The income disparity figures are unjust, but the bigger issue is disparity in wealth. And wealth begets wealth. Even if incomes were equalised, the wealthy would get richer and the poor poorer, only not as quickly. The key equation of Thomas Piketty claims that the return on capital will over time exceed the economic growth rate.

 

This has been my lucky surprise since retirement. I have lived the life of Riley and got richer, while many have struggled mightily and still accumulated no wealth at all. Yet some of my political peers and many of the public cannot see beyond the extensive current job openings and conclude that the poor must be lazy and undeserving.

 

I find this leads to a clear conclusion in public policy. To really address inequality, the focus must be on taxation of wealth and income from capital. It is true that slavery and Jim Crow and Redlining have locked out much of the population from any chance to accumulate wealth. Reparation in cash or subsidies or quotas will not fix this. The real issue is that the beneficiaries of those injustices acquired wealth, and that wealth continues to grow across generations. It applies to individuals, to communities and to whole nations, and it is unjust.

 

I am not a communist. I love markets and wealth creation and recognise that these good things have catalysed wonderful human development. Eliminating income inequality entirely would be disastrous, and building capital is a laudable aim. It just should not be so easy.

 

When I was growing up, taxes on income were too high. But I also recall that taxes on capital were higher still, and this good thing has reversed since the Great Wrong Turning. Even without resorting to trusts and offshore funds and obscure vehicles, capital is now taxed at the same or lower levels than income in many countries.

 

There are simple fixes available. Land and property should incur a larger share of the total tax burden than today. Capital should incur a tax a few percentage points higher than income, with lower thresholds. Capital should be periodically revalued to enable gains to be taxed more speedily. I can check the value of my shares every day, but do not need to pay tax on gains until I sell them. I would also favour a 3% wealth tax above a threshold. Politically tougher and harder to implement, there should be a global crackdown on avoidance vehicles.

 

But for me the most important change of all relates to inheritance. My parents gave me plenty of advantages during their lifetimes, starting with a stable home, an expensive education and valuable seed money. Surely that is enough advantage to be gained merely from the biological accident of birth? But one reason my capital has continued to grow has been via an estate legacy from my mother. Now what did I do to deserve that exactly? Perhaps the most invidious campaign by Republicans since 1980 has been to label inheritance tax as a tax on death. It is time for a serious campaign to reverse this.

 

I love The Economist to death, but they are curiously silent on these matters. Any mention of capital taxes comes with whining about how little they would raise and how hard they are to enforce, along with the trope about disincentives for creative enterprise.
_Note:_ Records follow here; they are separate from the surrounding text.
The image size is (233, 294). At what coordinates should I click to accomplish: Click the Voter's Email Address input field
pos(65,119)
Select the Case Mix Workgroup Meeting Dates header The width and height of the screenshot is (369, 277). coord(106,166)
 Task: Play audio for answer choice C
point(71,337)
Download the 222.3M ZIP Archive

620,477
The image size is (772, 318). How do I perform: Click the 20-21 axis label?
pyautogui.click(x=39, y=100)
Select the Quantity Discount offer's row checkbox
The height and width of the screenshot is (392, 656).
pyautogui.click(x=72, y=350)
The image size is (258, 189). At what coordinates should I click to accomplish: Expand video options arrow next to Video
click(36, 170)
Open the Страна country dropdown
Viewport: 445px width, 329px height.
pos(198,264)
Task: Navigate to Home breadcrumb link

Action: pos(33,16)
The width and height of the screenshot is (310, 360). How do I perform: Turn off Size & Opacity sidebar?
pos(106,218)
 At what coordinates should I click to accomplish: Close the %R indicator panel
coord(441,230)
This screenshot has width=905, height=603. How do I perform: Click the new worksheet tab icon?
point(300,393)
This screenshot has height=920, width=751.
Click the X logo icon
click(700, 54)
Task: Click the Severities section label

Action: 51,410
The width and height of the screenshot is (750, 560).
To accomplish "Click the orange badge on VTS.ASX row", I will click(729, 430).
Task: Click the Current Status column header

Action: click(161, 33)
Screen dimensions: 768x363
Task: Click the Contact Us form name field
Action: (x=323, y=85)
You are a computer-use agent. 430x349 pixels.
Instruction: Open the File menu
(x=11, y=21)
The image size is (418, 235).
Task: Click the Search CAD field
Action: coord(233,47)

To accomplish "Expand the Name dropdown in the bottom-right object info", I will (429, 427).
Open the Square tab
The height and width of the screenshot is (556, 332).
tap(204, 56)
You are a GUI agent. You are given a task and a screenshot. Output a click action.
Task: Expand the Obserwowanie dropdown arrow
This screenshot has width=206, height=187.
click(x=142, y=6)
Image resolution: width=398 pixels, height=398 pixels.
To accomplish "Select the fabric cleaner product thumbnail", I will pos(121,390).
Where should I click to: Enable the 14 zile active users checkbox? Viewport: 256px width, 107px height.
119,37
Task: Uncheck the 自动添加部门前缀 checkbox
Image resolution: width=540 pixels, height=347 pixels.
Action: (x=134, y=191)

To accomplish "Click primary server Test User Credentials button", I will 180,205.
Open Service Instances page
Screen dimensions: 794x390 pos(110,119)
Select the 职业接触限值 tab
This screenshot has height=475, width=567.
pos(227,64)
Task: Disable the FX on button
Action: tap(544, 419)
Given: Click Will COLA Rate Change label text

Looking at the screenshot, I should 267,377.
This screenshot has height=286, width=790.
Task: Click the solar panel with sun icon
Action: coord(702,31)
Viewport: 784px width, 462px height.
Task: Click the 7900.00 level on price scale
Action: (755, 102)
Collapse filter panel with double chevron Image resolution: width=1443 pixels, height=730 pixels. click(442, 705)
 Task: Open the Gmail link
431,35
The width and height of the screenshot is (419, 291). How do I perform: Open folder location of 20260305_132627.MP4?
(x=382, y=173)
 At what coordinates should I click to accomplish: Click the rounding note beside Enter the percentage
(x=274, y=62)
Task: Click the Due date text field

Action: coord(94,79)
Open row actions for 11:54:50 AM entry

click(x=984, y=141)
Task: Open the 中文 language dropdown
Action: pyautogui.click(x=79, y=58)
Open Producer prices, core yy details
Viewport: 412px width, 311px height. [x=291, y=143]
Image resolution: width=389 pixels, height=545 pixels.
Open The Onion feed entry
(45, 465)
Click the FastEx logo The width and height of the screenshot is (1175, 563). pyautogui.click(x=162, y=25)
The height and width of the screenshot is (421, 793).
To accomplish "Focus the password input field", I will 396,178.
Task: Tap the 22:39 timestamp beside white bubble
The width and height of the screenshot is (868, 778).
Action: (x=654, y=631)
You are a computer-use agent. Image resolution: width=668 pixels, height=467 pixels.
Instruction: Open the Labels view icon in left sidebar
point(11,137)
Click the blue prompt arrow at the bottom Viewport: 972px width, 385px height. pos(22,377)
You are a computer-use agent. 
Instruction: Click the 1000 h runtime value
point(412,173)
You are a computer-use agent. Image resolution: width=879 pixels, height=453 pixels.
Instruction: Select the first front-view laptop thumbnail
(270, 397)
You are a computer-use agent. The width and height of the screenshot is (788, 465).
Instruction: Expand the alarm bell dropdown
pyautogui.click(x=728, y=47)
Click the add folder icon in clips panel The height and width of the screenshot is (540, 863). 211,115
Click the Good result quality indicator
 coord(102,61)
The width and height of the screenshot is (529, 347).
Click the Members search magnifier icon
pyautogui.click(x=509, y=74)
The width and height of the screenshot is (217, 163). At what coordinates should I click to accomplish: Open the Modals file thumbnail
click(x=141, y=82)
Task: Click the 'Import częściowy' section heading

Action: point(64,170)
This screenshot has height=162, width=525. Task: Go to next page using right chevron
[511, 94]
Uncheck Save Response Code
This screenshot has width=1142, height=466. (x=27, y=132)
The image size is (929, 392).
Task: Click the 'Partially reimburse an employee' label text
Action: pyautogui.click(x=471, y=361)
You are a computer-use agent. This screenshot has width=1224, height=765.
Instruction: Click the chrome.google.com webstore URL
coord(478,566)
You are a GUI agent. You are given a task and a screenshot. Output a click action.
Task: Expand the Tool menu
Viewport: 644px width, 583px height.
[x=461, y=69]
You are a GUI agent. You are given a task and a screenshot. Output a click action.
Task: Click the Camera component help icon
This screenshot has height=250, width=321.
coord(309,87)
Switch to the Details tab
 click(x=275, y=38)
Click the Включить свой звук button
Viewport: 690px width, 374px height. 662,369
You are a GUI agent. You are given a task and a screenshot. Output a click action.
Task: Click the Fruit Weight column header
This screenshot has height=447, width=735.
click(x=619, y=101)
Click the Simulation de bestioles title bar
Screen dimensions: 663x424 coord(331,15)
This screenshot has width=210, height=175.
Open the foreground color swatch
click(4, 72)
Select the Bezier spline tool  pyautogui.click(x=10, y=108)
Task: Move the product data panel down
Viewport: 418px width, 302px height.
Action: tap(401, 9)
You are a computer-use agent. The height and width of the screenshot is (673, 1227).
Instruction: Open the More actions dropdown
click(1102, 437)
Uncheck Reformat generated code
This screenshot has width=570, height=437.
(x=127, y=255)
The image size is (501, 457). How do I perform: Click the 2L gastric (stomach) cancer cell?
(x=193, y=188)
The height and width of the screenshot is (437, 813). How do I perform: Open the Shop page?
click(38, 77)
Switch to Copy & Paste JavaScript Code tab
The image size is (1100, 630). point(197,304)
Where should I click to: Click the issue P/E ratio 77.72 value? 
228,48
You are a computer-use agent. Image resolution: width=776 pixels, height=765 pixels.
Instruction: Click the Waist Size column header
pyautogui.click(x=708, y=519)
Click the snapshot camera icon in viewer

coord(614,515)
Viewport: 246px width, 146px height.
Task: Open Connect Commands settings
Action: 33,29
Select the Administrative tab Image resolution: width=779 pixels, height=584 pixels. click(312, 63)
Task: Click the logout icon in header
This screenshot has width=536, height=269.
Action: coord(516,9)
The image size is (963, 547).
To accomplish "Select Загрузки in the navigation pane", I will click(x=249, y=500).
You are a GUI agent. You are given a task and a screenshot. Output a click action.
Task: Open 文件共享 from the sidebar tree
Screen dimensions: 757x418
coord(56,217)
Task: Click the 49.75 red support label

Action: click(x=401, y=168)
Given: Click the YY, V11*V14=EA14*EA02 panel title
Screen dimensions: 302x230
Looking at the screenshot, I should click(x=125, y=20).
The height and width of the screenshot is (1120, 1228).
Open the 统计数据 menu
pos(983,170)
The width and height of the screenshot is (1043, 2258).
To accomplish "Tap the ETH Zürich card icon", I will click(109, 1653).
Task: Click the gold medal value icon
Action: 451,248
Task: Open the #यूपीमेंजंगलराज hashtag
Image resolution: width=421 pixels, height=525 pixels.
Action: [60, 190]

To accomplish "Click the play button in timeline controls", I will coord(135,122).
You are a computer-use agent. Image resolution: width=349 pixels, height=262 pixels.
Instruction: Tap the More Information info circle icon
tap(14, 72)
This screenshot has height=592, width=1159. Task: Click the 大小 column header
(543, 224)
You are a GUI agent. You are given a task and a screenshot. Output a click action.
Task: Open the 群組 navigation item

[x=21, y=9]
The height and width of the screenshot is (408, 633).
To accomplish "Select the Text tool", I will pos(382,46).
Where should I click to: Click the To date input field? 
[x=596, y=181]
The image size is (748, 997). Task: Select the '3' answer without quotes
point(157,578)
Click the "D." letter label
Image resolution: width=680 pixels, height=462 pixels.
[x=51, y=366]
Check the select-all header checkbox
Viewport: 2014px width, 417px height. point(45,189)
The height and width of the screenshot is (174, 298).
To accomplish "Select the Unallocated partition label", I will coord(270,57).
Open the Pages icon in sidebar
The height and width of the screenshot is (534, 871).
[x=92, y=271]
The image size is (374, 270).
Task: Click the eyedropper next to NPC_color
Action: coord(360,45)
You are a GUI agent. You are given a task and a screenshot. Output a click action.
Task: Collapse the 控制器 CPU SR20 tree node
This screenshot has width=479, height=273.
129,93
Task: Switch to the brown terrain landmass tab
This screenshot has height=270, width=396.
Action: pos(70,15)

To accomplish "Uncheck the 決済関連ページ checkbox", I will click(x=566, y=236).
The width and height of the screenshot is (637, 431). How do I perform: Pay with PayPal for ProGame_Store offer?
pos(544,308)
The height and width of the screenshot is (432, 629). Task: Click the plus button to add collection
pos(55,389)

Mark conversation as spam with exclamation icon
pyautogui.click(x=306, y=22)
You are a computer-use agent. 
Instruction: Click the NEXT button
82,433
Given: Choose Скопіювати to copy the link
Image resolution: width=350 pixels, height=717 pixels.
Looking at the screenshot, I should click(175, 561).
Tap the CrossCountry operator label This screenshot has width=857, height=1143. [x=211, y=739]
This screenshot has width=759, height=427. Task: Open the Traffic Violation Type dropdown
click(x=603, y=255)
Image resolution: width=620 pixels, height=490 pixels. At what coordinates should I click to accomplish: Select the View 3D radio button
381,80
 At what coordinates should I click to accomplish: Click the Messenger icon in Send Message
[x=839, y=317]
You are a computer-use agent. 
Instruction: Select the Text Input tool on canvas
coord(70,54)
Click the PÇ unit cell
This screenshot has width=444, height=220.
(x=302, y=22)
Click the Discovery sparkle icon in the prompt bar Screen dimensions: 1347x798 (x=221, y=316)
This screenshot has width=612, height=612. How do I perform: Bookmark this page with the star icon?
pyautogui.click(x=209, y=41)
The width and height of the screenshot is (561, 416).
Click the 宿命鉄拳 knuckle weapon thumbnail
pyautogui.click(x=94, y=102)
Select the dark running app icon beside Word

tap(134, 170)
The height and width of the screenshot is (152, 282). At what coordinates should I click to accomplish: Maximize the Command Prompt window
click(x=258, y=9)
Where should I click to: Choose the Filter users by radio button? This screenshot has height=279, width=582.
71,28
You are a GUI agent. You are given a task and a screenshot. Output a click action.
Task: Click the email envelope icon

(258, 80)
Until they and others change their tone on this, I won’t accept that they have really got the message about inequality.

 

Similarly, it is noteworthy that the biggest roadblocks to Biden’s laudable plan to develop human infrastructure in the US come on the funding side, especially when capital or wealth are involved. Should we be surprised when we observe the average wealth of a congressperson, or of the corporate lobbyists swirling around them? This is a tough pill to swallow, but any talk of true equality of opportunity is empty without it.